This document outlines a plan to enhance task completion by improving the system's ability to handle transcript errors and missing transcripts. It delves into the current challenges faced from both the End Customer (EC) and engineering perspectives, envisions the ideal scenario, identifies constraints, defines the scope and core of the problem, and proposes initial steps to address these issues.
When the agent is completing a task T to help the customer fulfill their intent, the end-customer receives an inappropriate response from the agent for what the customer speaks, which leads to higher effort and drop-offs if triggered multiple times.
Examples:
When the agent asks about their gender preference. A customer mentions "co-ed properties" (Co-Ed Properties), but due to transcription errors, it's recognized as "Co-Vid policies" leading the agent to discuss COVID policies instead.
Impact:
Increase in customer effort as the customer has to clarify that they meant something else.
Silent Responses:
When the agent is completing a task T to help the customer fulfill their intent, the end-customer does not receive any response from the agent for what the customer speaks, which leads to higher effort and drop-offs.
Examples:
When the agent asks about gender preference, a customer mentions “Male” which is not transcribed from the STT and leads to no response from the agent.
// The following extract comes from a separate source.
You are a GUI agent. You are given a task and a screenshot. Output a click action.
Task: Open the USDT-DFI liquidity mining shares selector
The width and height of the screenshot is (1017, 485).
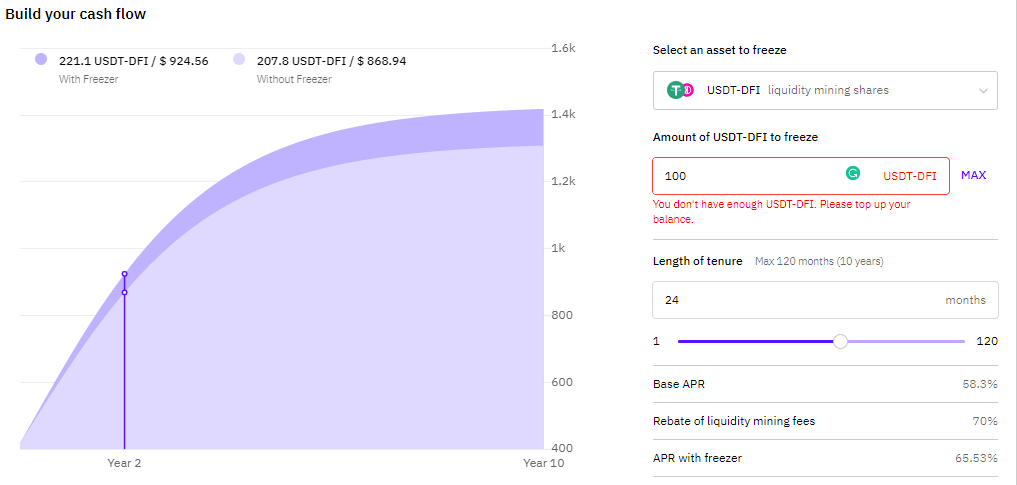(x=825, y=90)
Audio input is processed by the Speech-to-Text (STT) system.
The STT system returns a transcript that doesn't fit the task being performed ( collecting name, email, property area, etc. ), the agent does not have the actions available to recognize the transcript as invalid considering the task, which leads to the agent choosing the wrong action to complete the task.
Inadequate Responses:
The agent provides inappropriate replies or remains silent because there's no mechanism to check transcript accuracy against the conversation context.
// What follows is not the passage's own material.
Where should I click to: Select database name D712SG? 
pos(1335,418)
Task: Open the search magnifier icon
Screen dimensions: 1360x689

Absence of Observation Component:
No system in place to observe and assess whether the transcript makes sense before generating a response.
The agent always provides appropriate replies that resolve the customer’s intent, and helps the customer navigate the conversation with the minimum effort.
Error Handling:
If the end customer’s voice is not audible, the agent has the ability to request the customer to repeat by speaking louder, slowly, moving to a quieter environment, etc. depending on the scenario. ( to be decided with the solution hypothesis )
Smooth Conversation Flow:
Minimizes the need for customers to repeat themselves.
LLM-Triggered Identification: LLM can only identify and trigger events once their STT provides the transcript.
High False Positives: LLM may generate a high number of false positives for identification and trigger, which can affect the overall conversation if the system does not accomodate for the same. This is because the trigger would be dependent on a prompt and the prompt would not have 100% performance accuracy when pushed live the first time.
Five-Stage Process: The process involves five stages—identification, trigger, verification, reasoning, and action.
Identification: Recognizing that the transcript received is not correct considering the task being performed, the conversation until now, the customer’s intent and the business’s context/goals.
Trigger: Initiating a notification to the reasoning engine to decide the next action
Reasoning: Deciding the next best action based on constraints and environmental factors.
Acceptable Latency: Additional latency of (1-2 seconds) is acceptable when performing reasoning to choose the action for wrong transcripts and can be masked with agent utterances.
Focus on Loudness and Speed: The corrective actions will primarily involve influencing the speaker's loudness and speed along with guessing what the person might have told considering the task being performed, the intent and the context of the conversation.
Retail's Inability for Audio Triggers: LLM cannot trigger actions based on audio inputs before a transcript is available. This inhibits us from assigning the identification step to any component on LLM as LLM would only trigger if there is a transcript.
Control Over Shared Audio: Formi has control over the audio being shared among all three parties (our reasoning engine, LLM, and Exotel).
Internal Identification and Trigger: Since LLM cannot detect missing transcripts, identification and triggering must be handled internally from our observer.
Unaltered Customer Experience: Any influence on the audio should not affect what the customer hears; the customer's experience must remain unchanged.
Focus on Loudness and Speed: Similar to wrong transcripts, actions will focus on probing the customer to adjust loudness and speed as actions to be probed by the agent.